▶ _Task description_
This task calls for every entry below to be repeated exactly.

--------

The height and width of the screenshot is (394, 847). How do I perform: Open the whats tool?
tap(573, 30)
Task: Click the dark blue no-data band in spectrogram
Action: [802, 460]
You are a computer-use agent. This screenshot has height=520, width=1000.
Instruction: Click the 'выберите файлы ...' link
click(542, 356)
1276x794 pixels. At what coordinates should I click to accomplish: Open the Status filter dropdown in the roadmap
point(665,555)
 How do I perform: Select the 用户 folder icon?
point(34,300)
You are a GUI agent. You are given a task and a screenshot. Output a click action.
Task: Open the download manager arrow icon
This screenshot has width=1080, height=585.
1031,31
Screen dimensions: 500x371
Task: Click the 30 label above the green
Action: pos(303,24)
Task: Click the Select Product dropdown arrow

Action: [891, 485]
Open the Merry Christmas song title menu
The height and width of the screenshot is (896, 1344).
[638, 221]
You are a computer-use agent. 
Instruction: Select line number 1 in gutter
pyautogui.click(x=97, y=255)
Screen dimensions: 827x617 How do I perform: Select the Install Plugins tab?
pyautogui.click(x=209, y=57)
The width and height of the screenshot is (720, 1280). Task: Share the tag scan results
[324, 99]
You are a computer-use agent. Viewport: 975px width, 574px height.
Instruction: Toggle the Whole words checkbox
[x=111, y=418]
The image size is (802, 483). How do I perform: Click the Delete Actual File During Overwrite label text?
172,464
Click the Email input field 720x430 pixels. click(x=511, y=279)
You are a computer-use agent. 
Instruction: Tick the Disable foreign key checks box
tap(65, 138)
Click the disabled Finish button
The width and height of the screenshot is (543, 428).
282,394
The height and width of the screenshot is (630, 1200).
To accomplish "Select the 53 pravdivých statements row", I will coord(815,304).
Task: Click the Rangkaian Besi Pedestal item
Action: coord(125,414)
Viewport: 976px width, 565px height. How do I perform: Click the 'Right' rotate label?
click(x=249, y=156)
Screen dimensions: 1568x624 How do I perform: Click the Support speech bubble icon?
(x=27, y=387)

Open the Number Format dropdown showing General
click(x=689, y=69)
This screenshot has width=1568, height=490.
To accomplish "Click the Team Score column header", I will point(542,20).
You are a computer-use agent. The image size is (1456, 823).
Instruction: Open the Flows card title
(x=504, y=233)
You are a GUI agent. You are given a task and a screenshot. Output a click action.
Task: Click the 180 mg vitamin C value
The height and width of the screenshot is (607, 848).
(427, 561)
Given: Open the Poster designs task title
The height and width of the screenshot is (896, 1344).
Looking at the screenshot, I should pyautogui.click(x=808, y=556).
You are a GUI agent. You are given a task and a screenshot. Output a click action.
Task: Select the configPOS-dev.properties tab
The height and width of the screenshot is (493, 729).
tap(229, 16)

--------

▶ _Answer box_
The height and width of the screenshot is (394, 847). How do I perform: Open the whats tool?
tap(573, 30)
Task: Click the dark blue no-data band in spectrogram
Action: [802, 460]
You are a computer-use agent. This screenshot has height=520, width=1000.
Instruction: Click the 'выберите файлы ...' link
click(542, 356)
1276x794 pixels. At what coordinates should I click to accomplish: Open the Status filter dropdown in the roadmap
point(665,555)
 How do I perform: Select the 用户 folder icon?
point(34,300)
You are a GUI agent. You are given a task and a screenshot. Output a click action.
Task: Open the download manager arrow icon
This screenshot has width=1080, height=585.
1031,31
Screen dimensions: 500x371
Task: Click the 30 label above the green
Action: pos(303,24)
Task: Click the Select Product dropdown arrow

Action: [891, 485]
Open the Merry Christmas song title menu
The height and width of the screenshot is (896, 1344).
[638, 221]
You are a computer-use agent. 
Instruction: Select line number 1 in gutter
pyautogui.click(x=97, y=255)
Screen dimensions: 827x617 How do I perform: Select the Install Plugins tab?
pyautogui.click(x=209, y=57)
The width and height of the screenshot is (720, 1280). Task: Share the tag scan results
[324, 99]
You are a computer-use agent. Viewport: 975px width, 574px height.
Instruction: Toggle the Whole words checkbox
[x=111, y=418]
The image size is (802, 483). How do I perform: Click the Delete Actual File During Overwrite label text?
172,464
Click the Email input field 720x430 pixels. click(x=511, y=279)
You are a computer-use agent. 
Instruction: Tick the Disable foreign key checks box
tap(65, 138)
Click the disabled Finish button
The width and height of the screenshot is (543, 428).
282,394
The height and width of the screenshot is (630, 1200).
To accomplish "Select the 53 pravdivých statements row", I will coord(815,304).
Task: Click the Rangkaian Besi Pedestal item
Action: coord(125,414)
Viewport: 976px width, 565px height. How do I perform: Click the 'Right' rotate label?
click(x=249, y=156)
Screen dimensions: 1568x624 How do I perform: Click the Support speech bubble icon?
(x=27, y=387)

Open the Number Format dropdown showing General
click(x=689, y=69)
This screenshot has width=1568, height=490.
To accomplish "Click the Team Score column header", I will point(542,20).
You are a computer-use agent. The image size is (1456, 823).
Instruction: Open the Flows card title
(x=504, y=233)
You are a GUI agent. You are given a task and a screenshot. Output a click action.
Task: Click the 180 mg vitamin C value
The height and width of the screenshot is (607, 848).
(427, 561)
Given: Open the Poster designs task title
The height and width of the screenshot is (896, 1344).
Looking at the screenshot, I should pyautogui.click(x=808, y=556).
You are a GUI agent. You are given a task and a screenshot. Output a click action.
Task: Select the configPOS-dev.properties tab
The height and width of the screenshot is (493, 729).
tap(229, 16)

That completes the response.